--- Exercise objective ---
Take the lines from the one with "Task: Open the circular profile picture" through the end of the material below and repeat them exactly, dropping every picture.

__________

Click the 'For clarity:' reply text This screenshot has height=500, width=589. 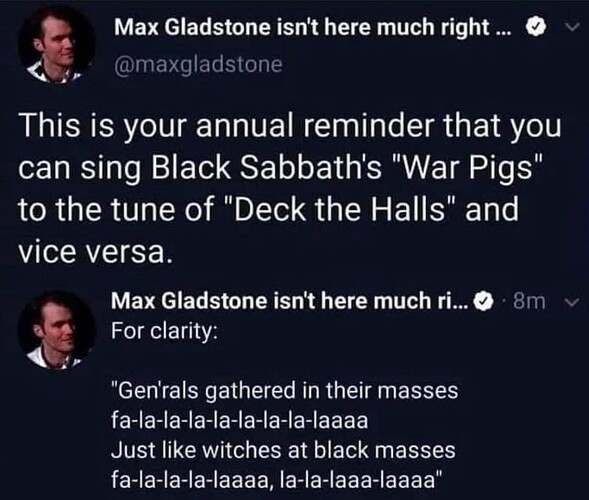point(164,331)
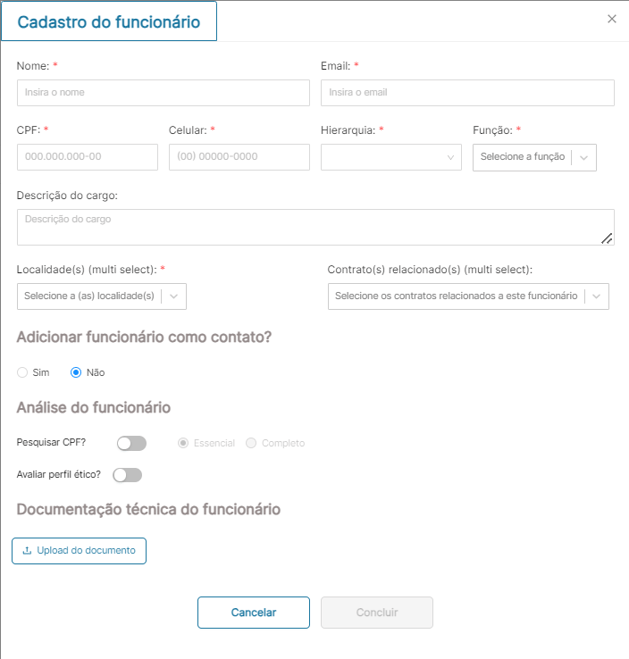Click into the Email input field
This screenshot has width=629, height=659.
pos(467,93)
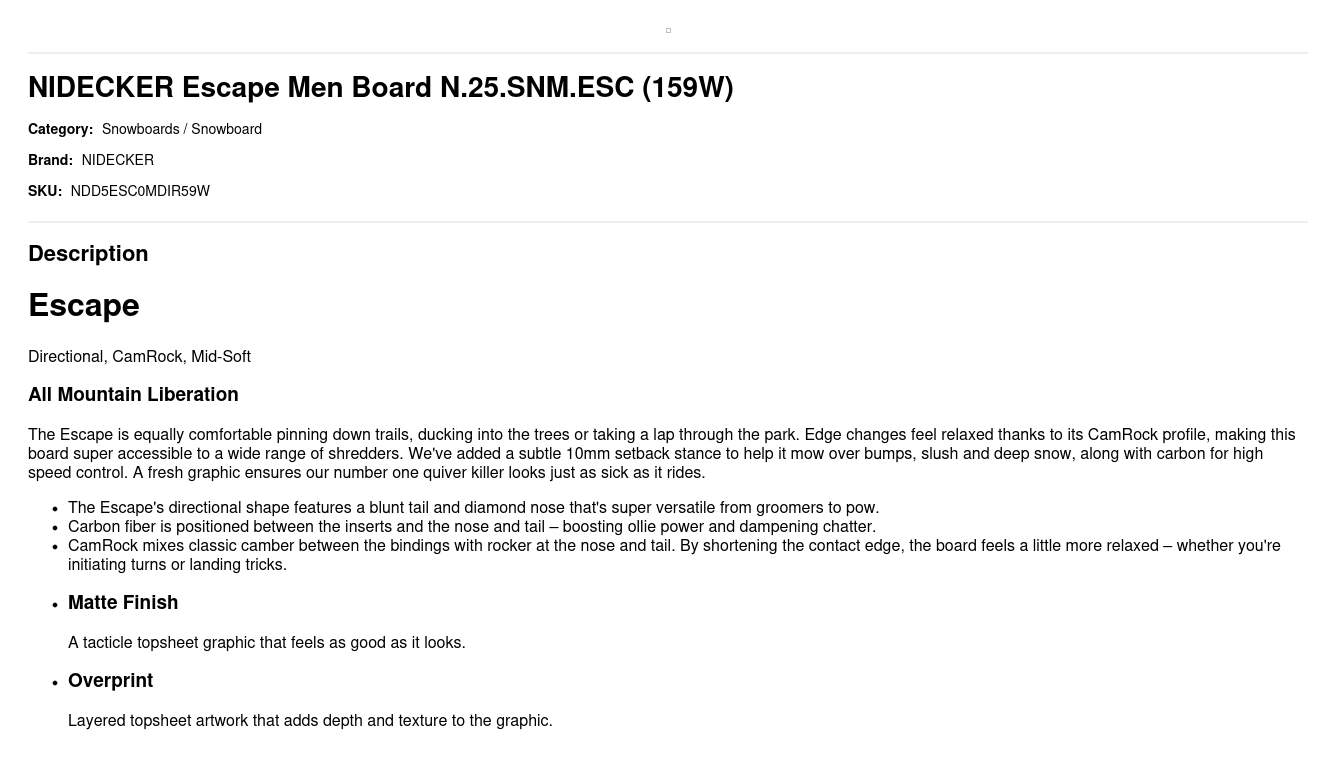The width and height of the screenshot is (1328, 776).
Task: Click the Brand label
Action: click(50, 161)
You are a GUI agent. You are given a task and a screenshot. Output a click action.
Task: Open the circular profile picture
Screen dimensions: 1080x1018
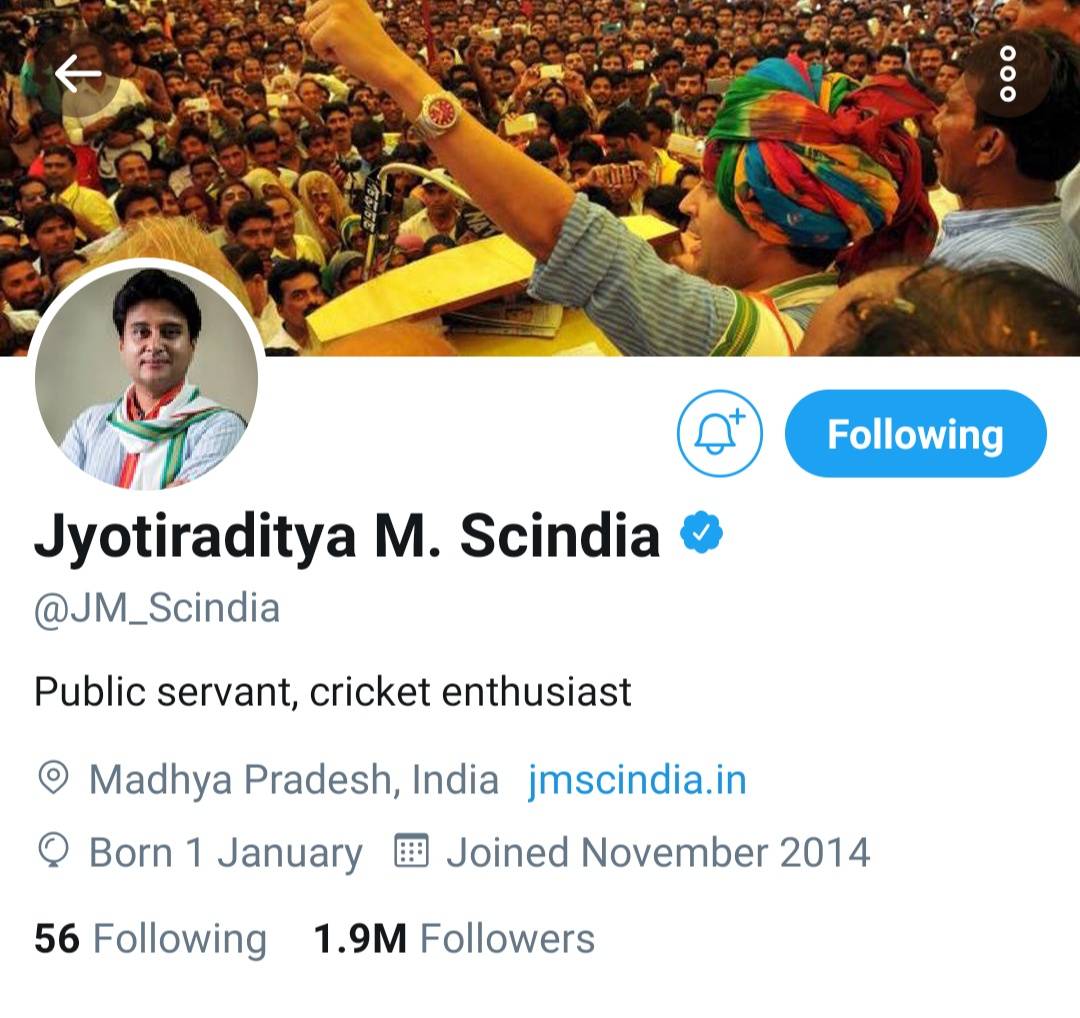click(x=147, y=377)
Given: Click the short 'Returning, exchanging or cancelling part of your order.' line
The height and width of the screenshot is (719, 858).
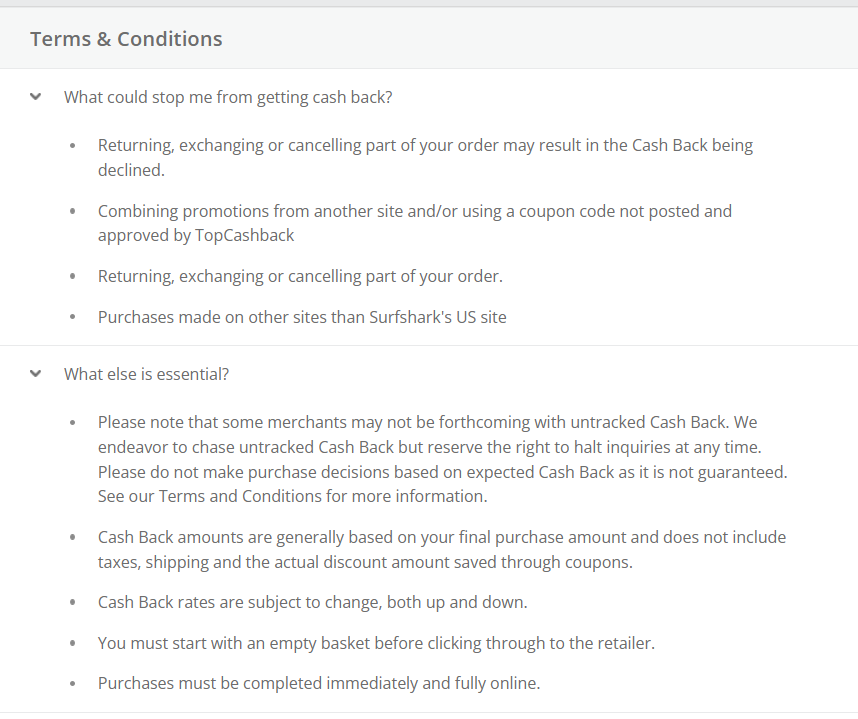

__________

--- Exercise answer ---
Task: Open the circular profile picture
Screen dimensions: 1080x1018
click(x=147, y=377)
Given: Click the short 'Returning, exchanging or cancelling part of your order.' line
The height and width of the screenshot is (719, 858).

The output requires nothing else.